Brano fornito:
* * *

L’iniziativa è ideata e strutturata in sei appuntamenti a cadenza mensile da Maria Cristina Deidda, oncologa palliativista e Cristina Muntoni, docente di Storia della sacralità femminile alla Scuola di Arteterapia assieme a 5 donne tra mediche, operatrici olistiche e infermiere, l’iniziativa, che sarà inaugurata mercoledì 29 gennaio, intende coinvolgere nelle attività le funzionarie giuridico-pedagogiche e le agenti della polizia penitenziaria. Il programma si avvarrà di tecniche di arteterapia, musicoterappia, passi di afrodanza, meditazione con tecnica Osho, tecniche di scrittura rituale e percorsi di rilassamento anche con l’ausilio di cimbali e oli essenziali.
«Si tratta di un programma – ha spiegato Maria Cristina Deidda – teso a costruire la capacità di vivere il disagio evitando di trasferirlo sulle altre persone. L’esperienza del dolore e della frustrazione ha dei risvolti spesso autolesionistici ma non è raro che la persona si trasformi da vittima in carnefice trasformando l’ansia in rabbia e aggressione verbale e o fisica. Esistono tecniche che aiutano a esercitare un controllo sulle emozioni e a realizzare una condizione di serenità che favorisce rapporti meno conflittuali e rivendicativi. L’esperienza della nostra équipe, che lavora nel Day Service di Cure palliative e terapia del dolore nell’Ospedale San Giovanni di Dio, può essere utile in un contesto così difficile come quello del carcere».
Marco Porcu, direttore della Casa Circondariale di Cagliari-Uta ha aggiunto: «Abbiamo accolto con entusiasmo la proposta consapevoli delle problematiche che le donne detenute vivono. Si tratta di un progetto innovativo e ambizioso che inciderà sicuramente in modo positivo in un ambiente dove i conflitti e il disagio psicologico e sociale sono molto marcati».

* * *

Dati forniti:

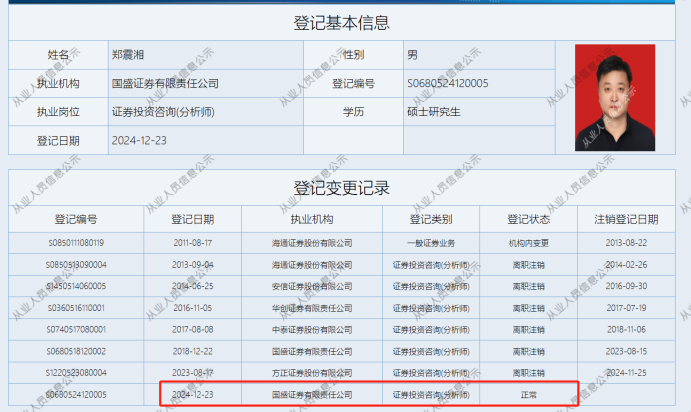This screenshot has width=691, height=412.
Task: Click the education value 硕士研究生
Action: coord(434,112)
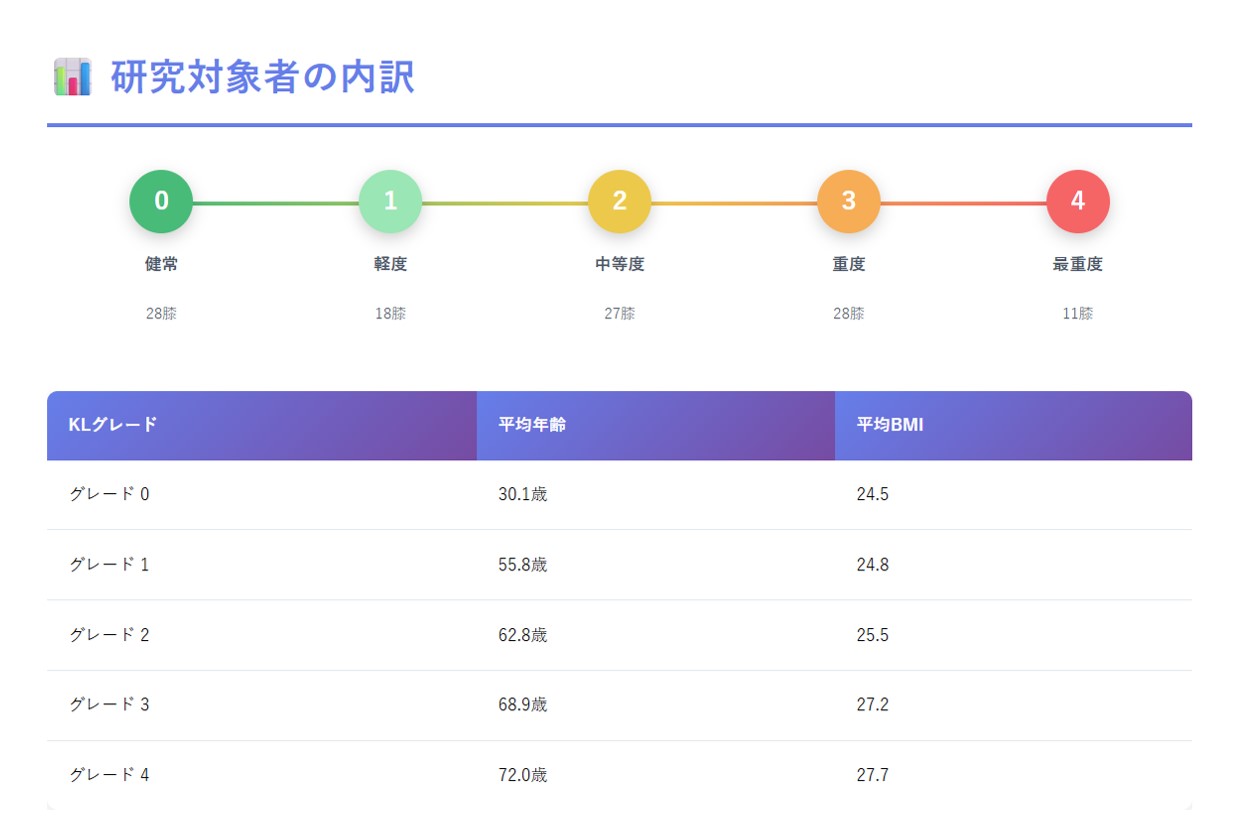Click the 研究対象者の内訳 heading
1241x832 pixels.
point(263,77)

* * *

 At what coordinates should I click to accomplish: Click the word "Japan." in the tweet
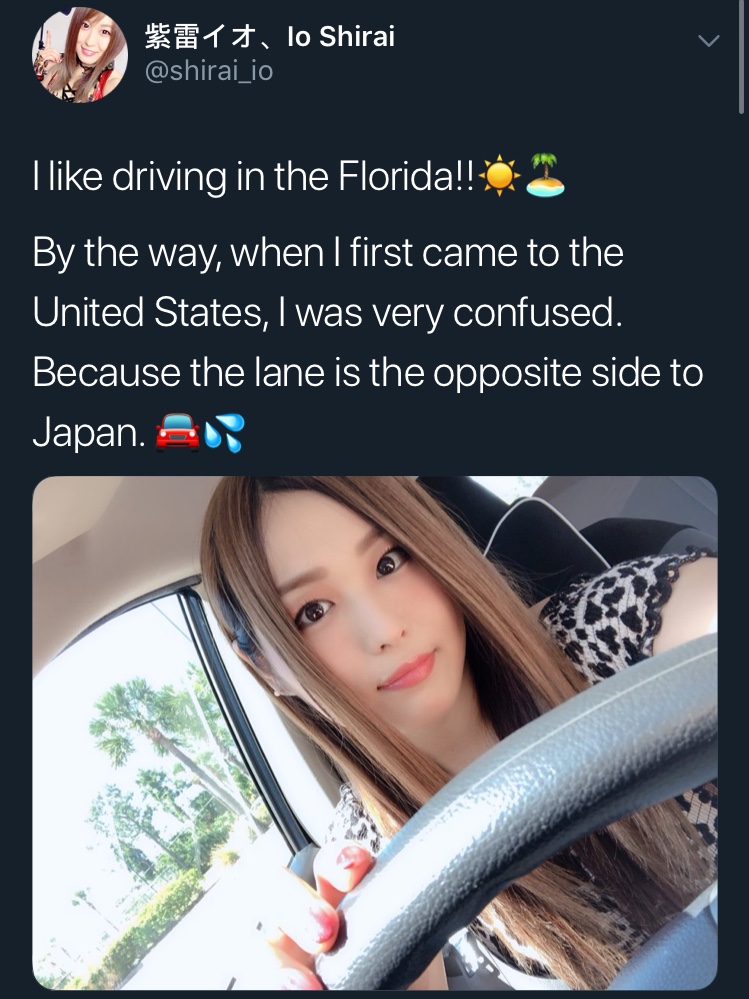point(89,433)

* * *

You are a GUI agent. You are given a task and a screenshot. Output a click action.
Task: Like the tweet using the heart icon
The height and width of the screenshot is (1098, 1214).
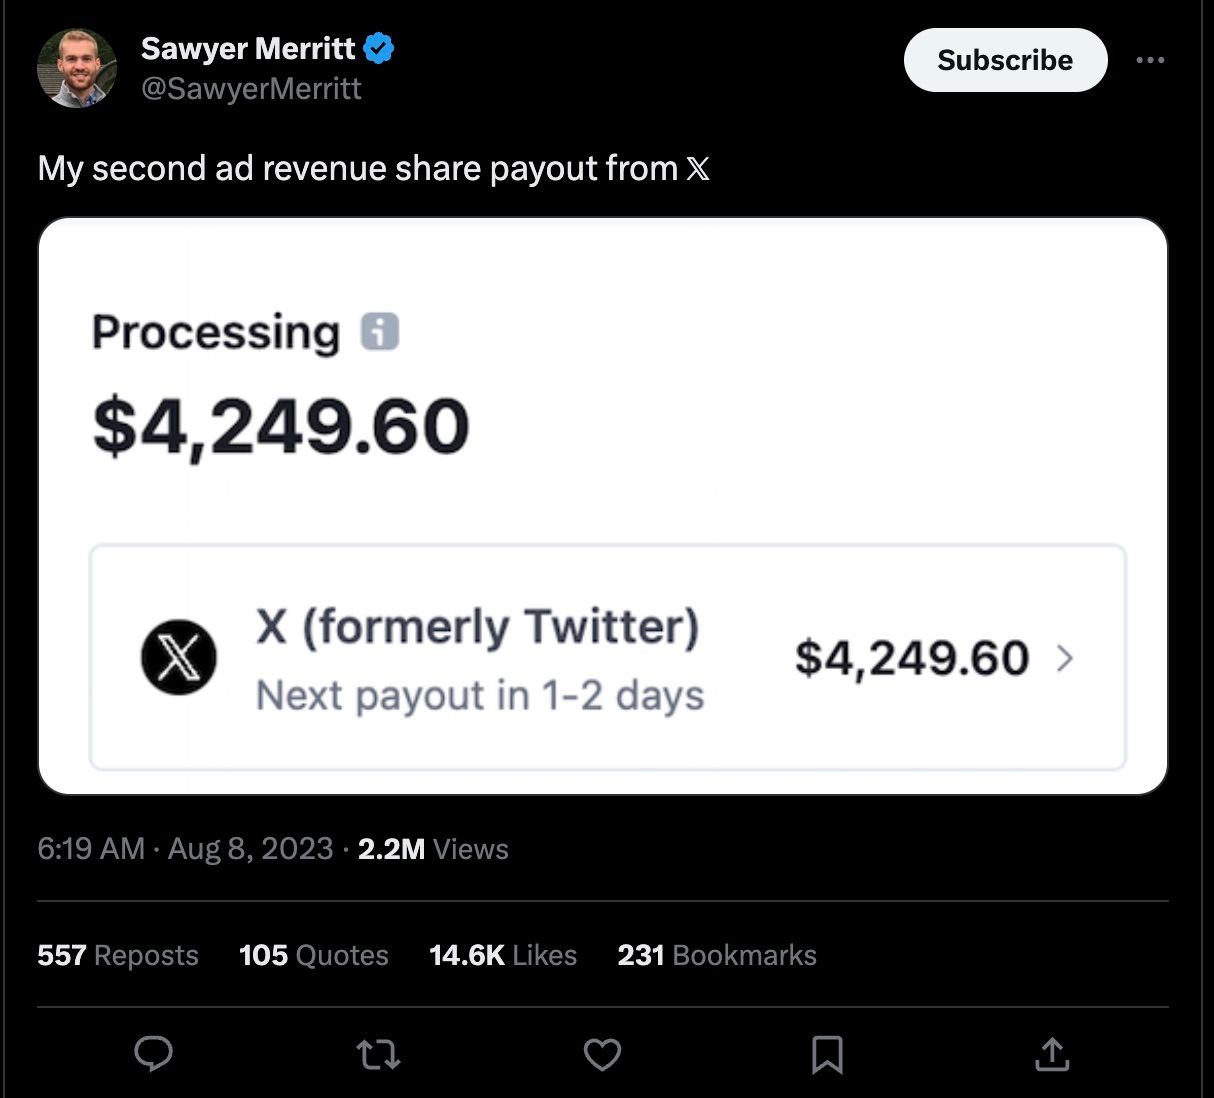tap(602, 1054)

* * *

Consegne:
A) Trascrivi dal brano fornito il tratto che inizia con "L’iniziativa è ideata" e finisce con "e oli essenziali.".
B) Rispondi a queste domande in base al brano fornito.
(i) In che giorno sarà inaugurata l'iniziativa?
(ii) In quale ospedale lavora l'équipe di Maria Cristina Deidda?
(iii) Chi è il direttore della Casa Circondariale di Cagliari-Uta?

Soluzioni:
A)
L’iniziativa è ideata e strutturata in sei appuntamenti a cadenza mensile da Maria Cristina Deidda, oncologa palliativista e Cristina Muntoni, docente di Storia della sacralità femminile alla Scuola di Arteterapia assieme a 5 donne tra mediche, operatrici olistiche e infermiere, l’iniziativa, che sarà inaugurata mercoledì 29 gennaio, intende coinvolgere nelle attività le funzionarie giuridico-pedagogiche e le agenti della polizia penitenziaria. Il programma si avvarrà di tecniche di arteterapia, musicoterappia, passi di afrodanza, meditazione con tecnica Osho, tecniche di scrittura rituale e percorsi di rilassamento anche con l’ausilio di cimbali e oli essenziali.

B)
(i) Mercoledì 29 gennaio.
(ii) Nell'Ospedale San Giovanni di Dio.
(iii) Marco Porcu.